Page text.
________________

Laying fair claim to being Bucharest’s finest building, the Ateneul Român (Romanian Atheneum) is a magnificent Neoclassical structure built in 1888 by French architect Albert Galleron. It’s fronted by six elegant columns, behind which, in the peristyle, are five circular mosaics, each one depicting a Romanian ruler, including King Carol I. Funded almost entirely by Bucharest’s citizens, after the original patrons ran out of money, this is one of the few remaining circular auditoriums in Europe, the magnificent interior featuring a rampantly fin-de-siècle dome decorated with lyres. If at all possible, you should try and catch a concert by the resident George Enescu Philharmonic Orchestra, named after Romania’s beloved national composer. Piaţa Enescu, the tidy little park in front, features a statue of Enescu, who first performed at the Atheneum in 1898.

Palatul Regal and Muzeul Naţional de Artă

The most imposing of the buildings surrounding the Piaţa Revoluţiei is the former Palatul Regal (Royal Palace), which occupies most of the western side of the square. When the original single-storey dwelling burnt down in 1927, the king, Carol II, decided to replace it with something far more impressive. The surrounding dwellings were razed in order to build a new palace, with discreet side entrances to facilitate visits by Carol’s mistress, Magda Lupescu, and the shady financiers who formed the couple’s clique. However, the resultant sprawling brownstone edifice has no real claim to elegance and the palace was spurned as a residence by Romania’s postwar rulers, Ceauşescu preferring a villa in the northern suburbs pending the completion of his own palace in the Centru Civic.

Since 1950, the palace has housed the Muzeul Naţional de Artă (National Art Museum) in the Kretzulescu (south) wing. During the fighting in December 1989, this building was among the most seriously damaged of the city’s cultural institutions, and over a thousand pieces of work were destroyed or damaged by gunfire and vandals. After a massive reconstruction project, during which time many of the items were repaired, the museum reopened and now holds a marvellous collection of European and Romanian art. Before entering, take a look at the photographs hung along the rails, which graphically illustrate the damage sustained by the palace during both the 1927 fire and the revolution.

________________

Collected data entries

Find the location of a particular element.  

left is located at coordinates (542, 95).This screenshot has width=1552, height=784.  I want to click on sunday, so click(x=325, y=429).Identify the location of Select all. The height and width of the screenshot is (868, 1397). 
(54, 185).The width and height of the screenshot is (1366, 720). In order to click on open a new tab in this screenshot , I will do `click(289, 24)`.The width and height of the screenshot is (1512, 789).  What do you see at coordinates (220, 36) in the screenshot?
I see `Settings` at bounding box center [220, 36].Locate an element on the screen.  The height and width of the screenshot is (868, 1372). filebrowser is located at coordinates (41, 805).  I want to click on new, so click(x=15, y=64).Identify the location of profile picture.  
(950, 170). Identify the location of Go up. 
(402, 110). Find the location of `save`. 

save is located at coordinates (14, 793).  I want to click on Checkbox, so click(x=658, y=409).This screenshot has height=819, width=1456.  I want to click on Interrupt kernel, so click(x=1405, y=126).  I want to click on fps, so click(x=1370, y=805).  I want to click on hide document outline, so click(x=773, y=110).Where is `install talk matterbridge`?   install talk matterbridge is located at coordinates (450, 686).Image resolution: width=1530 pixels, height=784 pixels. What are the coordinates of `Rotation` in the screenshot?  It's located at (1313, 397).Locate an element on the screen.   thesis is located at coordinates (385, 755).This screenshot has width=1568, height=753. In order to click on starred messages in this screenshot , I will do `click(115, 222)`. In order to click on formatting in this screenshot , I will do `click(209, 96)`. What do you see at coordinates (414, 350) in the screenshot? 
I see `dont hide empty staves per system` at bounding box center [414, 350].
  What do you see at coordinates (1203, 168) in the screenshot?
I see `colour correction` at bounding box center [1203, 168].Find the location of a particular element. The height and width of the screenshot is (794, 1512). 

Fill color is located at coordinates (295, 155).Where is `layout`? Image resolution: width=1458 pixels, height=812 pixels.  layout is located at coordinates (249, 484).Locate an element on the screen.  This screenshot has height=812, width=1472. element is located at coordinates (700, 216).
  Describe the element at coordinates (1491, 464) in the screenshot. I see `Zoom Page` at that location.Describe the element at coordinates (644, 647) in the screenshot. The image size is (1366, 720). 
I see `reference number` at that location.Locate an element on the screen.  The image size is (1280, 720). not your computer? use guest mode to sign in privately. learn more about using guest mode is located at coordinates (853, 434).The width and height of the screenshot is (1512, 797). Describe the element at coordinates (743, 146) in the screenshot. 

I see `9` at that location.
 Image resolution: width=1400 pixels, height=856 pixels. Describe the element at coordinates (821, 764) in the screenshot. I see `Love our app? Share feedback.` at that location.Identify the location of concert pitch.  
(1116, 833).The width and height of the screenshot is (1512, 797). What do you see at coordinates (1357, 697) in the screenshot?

________________

The tasks.
(a) In one to three sentences, explain why the new Royal Palace was built with discreet side entrances, according to the Bucharest text.
(b) Transcribe the part of the Bucharest text starting with "Palatul Regal and" and going on through "the Centru Civic.".

The solutions.
(a) The side entrances were meant to make visits easier for Carol II's mistress, Magda Lupescu. They also served the shady financiers who formed the couple's clique.

(b)
Palatul Regal and Muzeul Naţional de Artă

The most imposing of the buildings surrounding the Piaţa Revoluţiei is the former Palatul Regal (Royal Palace), which occupies most of the western side of the square. When the original single-storey dwelling burnt down in 1927, the king, Carol II, decided to replace it with something far more impressive. The surrounding dwellings were razed in order to build a new palace, with discreet side entrances to facilitate visits by Carol’s mistress, Magda Lupescu, and the shady financiers who formed the couple’s clique. However, the resultant sprawling brownstone edifice has no real claim to elegance and the palace was spurned as a residence by Romania’s postwar rulers, Ceauşescu preferring a villa in the northern suburbs pending the completion of his own palace in the Centru Civic.